April 16, 1746. The British Royal Army and the Scottish Highlanders square up at Culloden for the epic clash that will decide the fate of British history. The climax of the last great Jacobite Rebellion, forever known as the ’45, is imminent. The Highlanders, with kilt, bagpipe and sword, prepare to assault the Redcoats in their last great charge.
The struggle was for the throne. In 1688, the “Glorious Revolution” in Britain had swept James II of the Stuart Dynasty out of power and replaced him with his daughter Mary and her husband William, the Dutch Republic’s foremost statesman. The main reason for this change was James’s Catholicism, but James also undermined his own position by beginning the signs of persecuting Protestants and re-instituting Catholicism in England. His daughter Mary was a Protestant, and therefore acceptable. James tried to take his crown back through a campaign in Ireland, but was defeated in 1690 at the Boyne and had to flee to France.
France was happy to take the exiled Stuart Dynasty. The Catholicism of the Stuart Kings had come with a pro-French policy that was at least as abhorrent to their British subjects as their religion, and the Stuarts had been allied with France during much of their reign. The French took the Stuarts and kept them comfortable, ready to unleash them on England if they ever had an opportunity. It became one of France’s favorite tricks throughout the next 70 years that, whenever they went to war with England, dropping a Stuart or two off on Great Britain stood a decent chance of kick-starting a civil war and distracting their arch-rival.
William and Mary, upon taking the throne in 1688, immediately re-instituted the Test Act. The Test Act, passed by Parliament, forbade anyone from ascending to the British throne who was not a Protestant. William and Mary’s ascension also meant the final rise and supremacy of Parliament in Britain as opposed to absolute monarchy; the Parliament had kicked one king out and hired another, and they could do it again if they wanted. With Parliament in charge, the monarchy became less powerful but still remained an important institution. That could still change, though. The Stuarts were still out there in exile, waiting for their opportunity.

▶ _GIVEN DATA_

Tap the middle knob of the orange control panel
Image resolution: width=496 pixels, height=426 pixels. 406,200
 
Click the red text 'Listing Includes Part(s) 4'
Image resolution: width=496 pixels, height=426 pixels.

▶ _TASKS FOR THIS EXERCISE_
#1 Retype word for word the part of the Jacobite history that opens with the words containing "France was happy" and closes with "distracting their arch-rival.".
#2 Carry the Jacobite history forward from its last sentence, writing the next paragraphs in the same style.

▶ _OUTPUTS IN ORDER_
#1
France was happy to take the exiled Stuart Dynasty. The Catholicism of the Stuart Kings had come with a pro-French policy that was at least as abhorrent to their British subjects as their religion, and the Stuarts had been allied with France during much of their reign. The French took the Stuarts and kept them comfortable, ready to unleash them on England if they ever had an opportunity. It became one of France’s favorite tricks throughout the next 70 years that, whenever they went to war with England, dropping a Stuart or two off on Great Britain stood a decent chance of kick-starting a civil war and distracting their arch-rival.

#2
William had never been popular in largely Catholic Ireland or the Scottish Highlands, and James still had secret supporters all across England. The Stuarts and the French believed that any well-supported landing in Scotland would start a successful rebellion. In 1701, James II died in France, and his son (also James) was proclaimed King James III of England in absentia. The French tried multiple times to make a successful landing in support of the Jacobites, but failed. (The Jacobites were the popular name for the Jameses, “Jacob” was the Latinized version of “James”)
In 1715, the Earl of Mar, a supporter of James, raised the standard of rebellion in Scotland for what became known as the “Fifteen.” (’15) This well-planned rebellion was ill-timed, since France and England were not at war and France could not help. The Scots were beaten and James was forced to pick back up and head for France again.
After this invasion, the English set up garrisons all across the Highlands to subdue the population and prevent another uprising. These troops made themselves very unpopular due to poor discipline and morale, and mistreated the population. The King of England, now George II, was sitting on a ticking time bomb up north, and in 1743 France and England were in a major war again. After a long period of quiet in Scotland, the King felt comfortable withdrawing most of his regular troops from Scotland and sending them to Europe to support his ally Austria. His army was under his youngest son, Prince William Augustus, Duke of Cumberland.
By 1745, the French were ready to dust off the Stuarts and give them another shot. With British naval power stronger than ever, the French needed a distraction that could turn Britain away from French designs in Europe. This meant rolling the Jacobite cause back out as a shiny object to distract the rotten English. This time their man was not James himself, who was older and less capable than he had been, but James’s son Charles Edward, the grandson of James II – who would go down in history as “Bonnie Prince Charlie.”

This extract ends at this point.